Sarah Buchholtz
Features Editor
On Feb. 27, The College of Wooster’s English Department gathered to celebrate current and new majors, along with the life and legacy of esteemed novelist Toni Morrison. Born Chloe Anthony Wofford on Feb. 17, 1931 in Lorain, Ohio, Morrison has become one of the most influential literary voices in American history. In 1993, she made history by being the first Black woman to receive a Nobel Prize.
Morrison graduated from Howard University with a B.A. in English in 1953 and went on to complete her master’s degree in American literature at Cornell University in 1955. After graduating, she began her teaching career at Texas Southern University, where she taught until 1957, when she returned to Howard University until 1964.
Following her teaching career, Morrison began working as an editor for a textbook division of the publisher Random House. Two years later, she moved to Random House publishers’ main office and became their first Black woman senior editor in the fiction department.
Morrison published her first novel, “The Bluest Eye,” in 1970. Shortly after, she published “Sula” (1973), but didn’t gain mainstream national attention until the release of “Song of Solomon” (1977), which earned her the National Book Critics Circle Award. Her 1981 novel, “Tar Baby,” further established her literary reputation, and “Beloved” (1987) became her most celebrated work, earning her the Pulitzer Prize and a film adaptation in 1998. Morrison went on to write six additional novels after “Beloved,” with her last being “God Help the Child” in 2015, totaling 11 novels in her career. In addition to her solo works, she co-wrote six children’s books with her son, Slade Morrison.

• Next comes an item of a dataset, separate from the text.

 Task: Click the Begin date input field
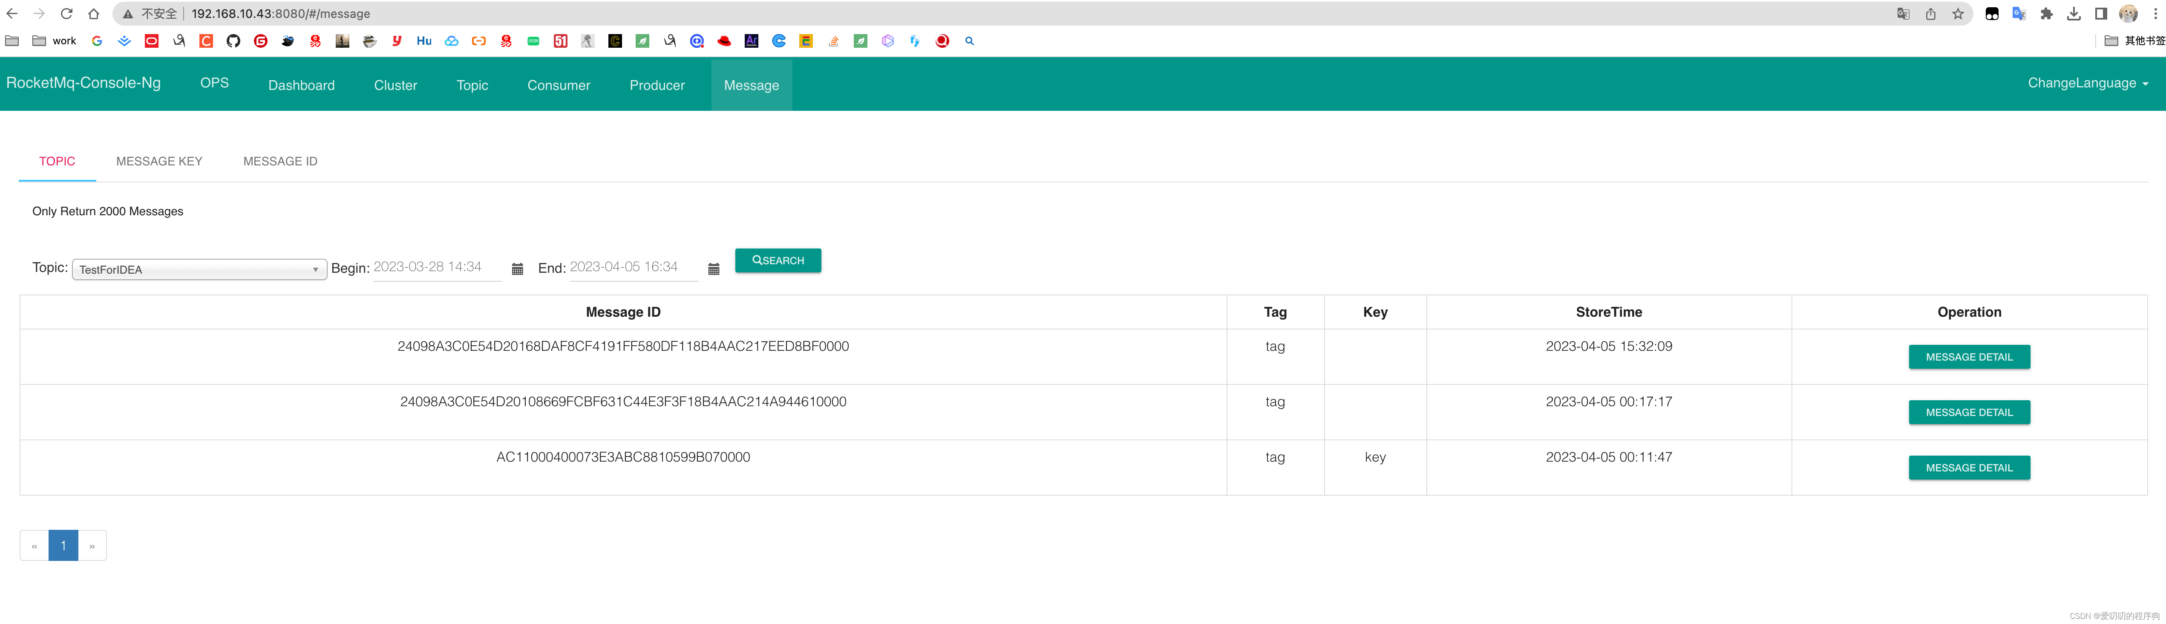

In 1996, the National Endowment for the Humanities honored Morrison with the Jefferson Lecture, the highest honor for achievement in the humanities. She received the Presidential Medal of Freedom from President Barack Obama in May of 2012 and earned over 30 awards throughout her career. In 2013, she was awarded an honorary doctoral degree from Princeton University. Following her passing on Aug. 5, 2019, she was inducted into the National Women’s Hall of Fame in 2020.
Morrison’s work confronted the harsh reality of racism in the United States and highlighted the complexity and depth of the Black American experience. Her storytelling not only reshaped American literature but also created space for marginalized voices to be seen and heard on a national scale. As a powerful bridge between Black History Month and Women’s History Month, Morrison’s legacy continues to inspire and influence American literature.